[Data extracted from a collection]
....
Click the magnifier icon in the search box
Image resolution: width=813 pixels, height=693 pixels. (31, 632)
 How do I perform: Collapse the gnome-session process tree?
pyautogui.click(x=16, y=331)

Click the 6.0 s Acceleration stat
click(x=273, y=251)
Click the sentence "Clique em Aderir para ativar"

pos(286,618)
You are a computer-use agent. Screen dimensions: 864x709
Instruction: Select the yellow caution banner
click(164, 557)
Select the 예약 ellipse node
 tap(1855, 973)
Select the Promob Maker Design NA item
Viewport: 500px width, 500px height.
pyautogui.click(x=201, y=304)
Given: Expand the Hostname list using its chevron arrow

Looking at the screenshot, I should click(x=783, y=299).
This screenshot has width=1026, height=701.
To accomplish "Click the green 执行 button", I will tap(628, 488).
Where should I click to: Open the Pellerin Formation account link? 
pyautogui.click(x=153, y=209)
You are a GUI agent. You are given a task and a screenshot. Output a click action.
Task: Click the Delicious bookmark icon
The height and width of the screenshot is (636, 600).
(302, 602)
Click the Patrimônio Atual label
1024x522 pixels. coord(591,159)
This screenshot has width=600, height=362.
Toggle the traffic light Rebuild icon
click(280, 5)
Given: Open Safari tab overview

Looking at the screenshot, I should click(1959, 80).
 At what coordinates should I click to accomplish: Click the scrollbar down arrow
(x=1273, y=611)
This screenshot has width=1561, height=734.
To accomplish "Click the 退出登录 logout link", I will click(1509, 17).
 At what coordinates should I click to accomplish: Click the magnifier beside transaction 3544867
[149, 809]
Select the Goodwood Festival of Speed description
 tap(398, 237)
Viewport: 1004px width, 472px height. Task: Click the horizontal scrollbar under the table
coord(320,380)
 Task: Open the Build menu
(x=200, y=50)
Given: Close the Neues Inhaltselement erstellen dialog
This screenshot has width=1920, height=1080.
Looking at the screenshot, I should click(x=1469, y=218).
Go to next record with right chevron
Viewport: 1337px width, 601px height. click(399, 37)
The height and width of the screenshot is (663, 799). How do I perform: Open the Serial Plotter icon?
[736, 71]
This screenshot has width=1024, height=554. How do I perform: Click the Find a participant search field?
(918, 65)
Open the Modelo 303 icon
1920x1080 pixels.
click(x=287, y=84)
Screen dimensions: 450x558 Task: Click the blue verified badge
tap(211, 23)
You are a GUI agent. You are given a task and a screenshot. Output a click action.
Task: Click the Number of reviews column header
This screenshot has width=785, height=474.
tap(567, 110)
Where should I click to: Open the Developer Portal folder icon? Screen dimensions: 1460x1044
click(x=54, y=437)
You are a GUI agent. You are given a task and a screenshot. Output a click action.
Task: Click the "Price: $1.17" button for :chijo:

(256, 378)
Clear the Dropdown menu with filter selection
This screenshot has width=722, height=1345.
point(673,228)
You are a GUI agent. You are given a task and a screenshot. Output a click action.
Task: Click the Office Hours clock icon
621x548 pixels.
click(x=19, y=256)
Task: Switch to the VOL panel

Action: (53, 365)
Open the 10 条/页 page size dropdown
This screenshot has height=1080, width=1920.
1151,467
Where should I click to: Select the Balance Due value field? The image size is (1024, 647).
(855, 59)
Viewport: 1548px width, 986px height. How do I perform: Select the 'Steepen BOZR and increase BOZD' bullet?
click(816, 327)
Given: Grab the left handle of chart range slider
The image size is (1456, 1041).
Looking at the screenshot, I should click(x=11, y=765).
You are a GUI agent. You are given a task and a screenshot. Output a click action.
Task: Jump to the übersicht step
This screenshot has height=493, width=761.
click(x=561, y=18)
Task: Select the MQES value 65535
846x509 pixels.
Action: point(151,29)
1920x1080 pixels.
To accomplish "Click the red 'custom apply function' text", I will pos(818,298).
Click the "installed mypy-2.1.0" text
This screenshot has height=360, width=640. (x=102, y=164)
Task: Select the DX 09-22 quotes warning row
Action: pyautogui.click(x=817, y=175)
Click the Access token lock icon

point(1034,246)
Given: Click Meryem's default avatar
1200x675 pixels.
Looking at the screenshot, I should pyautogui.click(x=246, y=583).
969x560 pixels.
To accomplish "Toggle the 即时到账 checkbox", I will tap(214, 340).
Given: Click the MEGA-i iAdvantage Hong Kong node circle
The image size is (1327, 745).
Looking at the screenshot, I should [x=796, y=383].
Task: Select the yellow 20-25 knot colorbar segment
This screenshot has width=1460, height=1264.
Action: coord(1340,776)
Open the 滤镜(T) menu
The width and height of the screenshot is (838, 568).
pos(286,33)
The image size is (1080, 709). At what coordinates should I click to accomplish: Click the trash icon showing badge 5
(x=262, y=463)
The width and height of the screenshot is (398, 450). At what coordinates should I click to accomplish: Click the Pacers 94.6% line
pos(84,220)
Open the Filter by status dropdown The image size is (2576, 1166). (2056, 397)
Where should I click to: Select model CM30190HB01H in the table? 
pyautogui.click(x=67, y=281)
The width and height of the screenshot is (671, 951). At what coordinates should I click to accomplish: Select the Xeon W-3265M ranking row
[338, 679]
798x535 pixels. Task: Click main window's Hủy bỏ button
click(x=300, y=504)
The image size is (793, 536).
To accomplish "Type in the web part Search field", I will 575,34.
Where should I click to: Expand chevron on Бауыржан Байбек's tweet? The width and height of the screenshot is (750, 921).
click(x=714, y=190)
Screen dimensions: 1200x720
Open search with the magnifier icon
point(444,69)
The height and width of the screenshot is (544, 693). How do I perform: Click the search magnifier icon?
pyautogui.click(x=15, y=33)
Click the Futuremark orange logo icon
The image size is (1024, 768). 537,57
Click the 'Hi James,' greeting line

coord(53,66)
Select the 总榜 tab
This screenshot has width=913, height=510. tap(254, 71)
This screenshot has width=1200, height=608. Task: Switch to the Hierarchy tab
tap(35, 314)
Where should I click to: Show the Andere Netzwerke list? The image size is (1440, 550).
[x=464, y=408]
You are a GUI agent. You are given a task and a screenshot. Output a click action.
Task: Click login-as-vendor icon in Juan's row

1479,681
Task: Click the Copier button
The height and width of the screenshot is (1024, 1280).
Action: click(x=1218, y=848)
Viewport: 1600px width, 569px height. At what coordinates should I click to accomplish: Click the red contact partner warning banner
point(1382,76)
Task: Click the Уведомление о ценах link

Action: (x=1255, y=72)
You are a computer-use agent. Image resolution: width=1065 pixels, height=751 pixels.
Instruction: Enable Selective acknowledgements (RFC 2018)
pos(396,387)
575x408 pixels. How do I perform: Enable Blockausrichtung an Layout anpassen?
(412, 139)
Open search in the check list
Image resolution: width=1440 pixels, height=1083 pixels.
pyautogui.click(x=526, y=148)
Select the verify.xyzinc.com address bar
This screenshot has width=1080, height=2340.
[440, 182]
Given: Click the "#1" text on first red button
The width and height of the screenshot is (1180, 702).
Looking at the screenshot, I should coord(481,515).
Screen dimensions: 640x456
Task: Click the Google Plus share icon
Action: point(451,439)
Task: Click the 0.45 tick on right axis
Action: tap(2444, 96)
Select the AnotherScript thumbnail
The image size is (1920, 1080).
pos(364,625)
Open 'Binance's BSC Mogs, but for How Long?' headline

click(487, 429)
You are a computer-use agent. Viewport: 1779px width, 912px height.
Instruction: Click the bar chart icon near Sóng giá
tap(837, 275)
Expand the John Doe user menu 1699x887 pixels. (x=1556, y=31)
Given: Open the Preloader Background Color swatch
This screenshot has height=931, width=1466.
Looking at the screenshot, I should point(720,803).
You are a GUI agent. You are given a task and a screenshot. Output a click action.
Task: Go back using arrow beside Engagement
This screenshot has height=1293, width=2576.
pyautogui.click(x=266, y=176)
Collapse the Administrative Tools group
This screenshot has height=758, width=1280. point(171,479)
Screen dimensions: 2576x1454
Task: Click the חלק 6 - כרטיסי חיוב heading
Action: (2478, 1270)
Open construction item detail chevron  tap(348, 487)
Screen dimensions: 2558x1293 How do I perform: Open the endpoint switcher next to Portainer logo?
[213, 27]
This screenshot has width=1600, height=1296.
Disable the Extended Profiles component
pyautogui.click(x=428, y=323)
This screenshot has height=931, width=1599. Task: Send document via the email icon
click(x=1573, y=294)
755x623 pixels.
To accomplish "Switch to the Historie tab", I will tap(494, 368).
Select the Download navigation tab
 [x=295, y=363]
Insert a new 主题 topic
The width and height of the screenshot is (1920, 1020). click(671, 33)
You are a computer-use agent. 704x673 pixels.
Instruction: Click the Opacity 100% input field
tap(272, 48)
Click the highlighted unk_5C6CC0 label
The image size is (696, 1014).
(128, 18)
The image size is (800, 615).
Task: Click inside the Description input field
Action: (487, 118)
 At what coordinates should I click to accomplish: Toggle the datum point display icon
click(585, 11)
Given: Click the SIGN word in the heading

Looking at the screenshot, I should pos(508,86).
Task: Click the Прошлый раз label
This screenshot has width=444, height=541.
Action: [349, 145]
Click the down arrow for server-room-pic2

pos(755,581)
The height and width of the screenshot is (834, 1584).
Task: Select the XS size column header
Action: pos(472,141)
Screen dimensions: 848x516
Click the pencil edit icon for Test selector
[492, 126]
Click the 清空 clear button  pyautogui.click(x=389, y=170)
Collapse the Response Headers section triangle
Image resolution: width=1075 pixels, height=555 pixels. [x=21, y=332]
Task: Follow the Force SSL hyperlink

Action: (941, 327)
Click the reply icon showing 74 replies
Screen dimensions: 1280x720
....
Reproduce the items from the line with "Click the 6.0 s Acceleration stat" up to and including the line with "click(164, 557)", requests included. Add -19 to every coordinate in the answers, leaving all other numbers unchanged.

Click the 6.0 s Acceleration stat
click(x=254, y=232)
Click the sentence "Clique em Aderir para ativar"

pos(267,599)
You are a computer-use agent. Screen dimensions: 864x709
Instruction: Select the yellow caution banner
click(145, 538)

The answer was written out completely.